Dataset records

=== Section Start ===

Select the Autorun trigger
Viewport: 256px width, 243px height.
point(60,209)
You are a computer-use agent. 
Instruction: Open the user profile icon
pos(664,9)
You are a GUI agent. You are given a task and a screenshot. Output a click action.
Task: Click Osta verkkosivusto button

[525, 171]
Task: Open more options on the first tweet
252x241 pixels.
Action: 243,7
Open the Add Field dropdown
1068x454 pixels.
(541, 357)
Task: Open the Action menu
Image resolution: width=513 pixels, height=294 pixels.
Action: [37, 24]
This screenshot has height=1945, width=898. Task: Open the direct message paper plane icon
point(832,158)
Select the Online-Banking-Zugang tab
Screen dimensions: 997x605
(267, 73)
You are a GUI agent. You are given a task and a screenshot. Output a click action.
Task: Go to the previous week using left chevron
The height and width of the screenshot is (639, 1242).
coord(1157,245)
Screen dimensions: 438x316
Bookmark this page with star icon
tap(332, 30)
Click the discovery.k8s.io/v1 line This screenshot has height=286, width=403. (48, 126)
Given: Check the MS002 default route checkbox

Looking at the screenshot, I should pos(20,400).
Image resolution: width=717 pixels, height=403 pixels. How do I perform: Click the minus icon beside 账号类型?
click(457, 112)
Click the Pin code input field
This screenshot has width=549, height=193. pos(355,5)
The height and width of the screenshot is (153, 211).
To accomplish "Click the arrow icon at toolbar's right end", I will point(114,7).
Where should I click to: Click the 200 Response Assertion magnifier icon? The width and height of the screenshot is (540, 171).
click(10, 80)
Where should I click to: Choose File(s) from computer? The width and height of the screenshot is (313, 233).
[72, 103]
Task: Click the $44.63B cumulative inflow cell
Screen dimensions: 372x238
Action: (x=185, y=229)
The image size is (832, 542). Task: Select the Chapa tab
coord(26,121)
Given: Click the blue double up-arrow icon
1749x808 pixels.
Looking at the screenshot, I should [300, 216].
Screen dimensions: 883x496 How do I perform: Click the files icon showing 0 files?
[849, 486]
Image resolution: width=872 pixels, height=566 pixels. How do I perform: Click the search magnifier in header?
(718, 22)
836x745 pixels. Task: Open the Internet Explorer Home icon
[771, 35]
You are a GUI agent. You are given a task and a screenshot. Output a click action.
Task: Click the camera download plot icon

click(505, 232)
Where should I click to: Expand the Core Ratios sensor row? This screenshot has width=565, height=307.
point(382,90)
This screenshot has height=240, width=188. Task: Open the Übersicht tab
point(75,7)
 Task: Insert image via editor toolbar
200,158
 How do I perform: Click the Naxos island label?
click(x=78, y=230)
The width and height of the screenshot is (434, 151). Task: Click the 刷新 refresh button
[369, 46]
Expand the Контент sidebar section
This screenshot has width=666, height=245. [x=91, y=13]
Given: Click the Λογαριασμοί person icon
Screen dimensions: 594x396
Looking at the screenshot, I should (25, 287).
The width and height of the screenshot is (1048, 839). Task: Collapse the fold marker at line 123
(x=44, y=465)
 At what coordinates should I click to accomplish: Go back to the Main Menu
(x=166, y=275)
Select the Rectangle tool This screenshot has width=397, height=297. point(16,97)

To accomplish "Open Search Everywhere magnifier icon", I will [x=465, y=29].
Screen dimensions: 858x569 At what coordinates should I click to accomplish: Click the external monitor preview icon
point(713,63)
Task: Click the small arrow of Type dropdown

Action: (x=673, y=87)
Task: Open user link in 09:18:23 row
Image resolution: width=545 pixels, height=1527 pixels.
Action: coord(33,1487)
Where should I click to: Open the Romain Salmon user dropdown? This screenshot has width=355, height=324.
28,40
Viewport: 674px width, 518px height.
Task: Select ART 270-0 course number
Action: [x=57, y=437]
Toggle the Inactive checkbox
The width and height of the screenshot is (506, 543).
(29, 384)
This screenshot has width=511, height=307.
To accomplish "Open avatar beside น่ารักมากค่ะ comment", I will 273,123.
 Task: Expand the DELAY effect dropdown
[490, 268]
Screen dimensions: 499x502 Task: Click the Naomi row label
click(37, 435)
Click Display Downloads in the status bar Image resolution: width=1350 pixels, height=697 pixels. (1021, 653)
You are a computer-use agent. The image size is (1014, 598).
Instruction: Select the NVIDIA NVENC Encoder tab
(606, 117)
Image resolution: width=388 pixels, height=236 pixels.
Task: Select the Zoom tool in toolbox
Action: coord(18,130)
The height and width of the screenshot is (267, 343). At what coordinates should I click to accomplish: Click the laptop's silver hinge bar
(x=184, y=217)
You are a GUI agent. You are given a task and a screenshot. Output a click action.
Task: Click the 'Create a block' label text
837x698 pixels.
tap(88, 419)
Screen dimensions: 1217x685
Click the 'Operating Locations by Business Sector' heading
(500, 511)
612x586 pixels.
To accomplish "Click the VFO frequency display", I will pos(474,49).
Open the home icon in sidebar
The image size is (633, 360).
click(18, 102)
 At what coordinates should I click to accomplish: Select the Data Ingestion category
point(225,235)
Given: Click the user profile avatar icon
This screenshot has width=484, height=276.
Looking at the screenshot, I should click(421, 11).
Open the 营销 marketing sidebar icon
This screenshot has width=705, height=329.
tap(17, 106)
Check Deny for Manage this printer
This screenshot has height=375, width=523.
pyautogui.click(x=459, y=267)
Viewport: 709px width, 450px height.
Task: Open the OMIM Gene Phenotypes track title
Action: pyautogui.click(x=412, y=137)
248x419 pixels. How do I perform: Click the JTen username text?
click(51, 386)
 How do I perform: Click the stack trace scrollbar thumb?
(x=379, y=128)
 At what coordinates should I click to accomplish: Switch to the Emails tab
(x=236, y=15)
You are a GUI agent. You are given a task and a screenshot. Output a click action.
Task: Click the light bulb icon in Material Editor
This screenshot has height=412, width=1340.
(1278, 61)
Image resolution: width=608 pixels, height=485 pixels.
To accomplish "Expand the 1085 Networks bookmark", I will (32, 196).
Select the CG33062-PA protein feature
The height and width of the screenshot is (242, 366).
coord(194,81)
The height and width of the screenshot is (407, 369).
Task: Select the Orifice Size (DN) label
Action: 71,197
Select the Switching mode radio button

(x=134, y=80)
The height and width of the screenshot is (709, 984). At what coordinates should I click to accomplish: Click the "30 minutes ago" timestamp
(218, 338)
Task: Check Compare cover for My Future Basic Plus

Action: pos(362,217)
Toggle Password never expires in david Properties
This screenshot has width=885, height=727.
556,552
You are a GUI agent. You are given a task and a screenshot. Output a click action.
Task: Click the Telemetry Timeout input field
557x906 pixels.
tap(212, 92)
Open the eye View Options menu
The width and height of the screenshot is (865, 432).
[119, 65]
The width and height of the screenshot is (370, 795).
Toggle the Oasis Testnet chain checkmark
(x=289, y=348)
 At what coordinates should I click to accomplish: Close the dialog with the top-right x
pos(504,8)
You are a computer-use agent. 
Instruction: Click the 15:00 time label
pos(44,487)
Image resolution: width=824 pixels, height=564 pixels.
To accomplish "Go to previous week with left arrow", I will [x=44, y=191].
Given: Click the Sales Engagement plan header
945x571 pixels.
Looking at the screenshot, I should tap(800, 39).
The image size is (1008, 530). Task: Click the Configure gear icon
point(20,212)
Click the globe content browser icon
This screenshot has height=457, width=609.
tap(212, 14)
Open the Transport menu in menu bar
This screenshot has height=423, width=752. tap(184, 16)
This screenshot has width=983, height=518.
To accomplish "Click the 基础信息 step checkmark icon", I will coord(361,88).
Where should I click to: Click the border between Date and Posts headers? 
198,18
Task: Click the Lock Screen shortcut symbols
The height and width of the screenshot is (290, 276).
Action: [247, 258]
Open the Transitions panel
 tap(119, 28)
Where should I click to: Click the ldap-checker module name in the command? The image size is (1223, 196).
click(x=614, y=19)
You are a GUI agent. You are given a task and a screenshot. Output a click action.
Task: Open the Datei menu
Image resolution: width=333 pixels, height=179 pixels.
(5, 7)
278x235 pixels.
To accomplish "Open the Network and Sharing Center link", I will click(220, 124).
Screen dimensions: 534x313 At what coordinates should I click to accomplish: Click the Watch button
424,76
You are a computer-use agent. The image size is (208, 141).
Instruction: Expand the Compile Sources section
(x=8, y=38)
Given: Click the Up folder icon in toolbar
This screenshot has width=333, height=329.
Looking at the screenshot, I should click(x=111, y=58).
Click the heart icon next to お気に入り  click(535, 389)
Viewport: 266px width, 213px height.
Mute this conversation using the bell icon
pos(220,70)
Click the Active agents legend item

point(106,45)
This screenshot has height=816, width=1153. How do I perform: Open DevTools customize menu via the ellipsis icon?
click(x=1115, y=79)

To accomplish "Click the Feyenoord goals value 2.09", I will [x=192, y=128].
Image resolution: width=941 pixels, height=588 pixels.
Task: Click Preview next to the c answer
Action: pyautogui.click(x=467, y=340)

=== Section End ===

_REQUIRED WORK:_ Among the entries, how many lines include the word "avatar"? Answer with a single number and nothing further.

_ANSWER:_ 2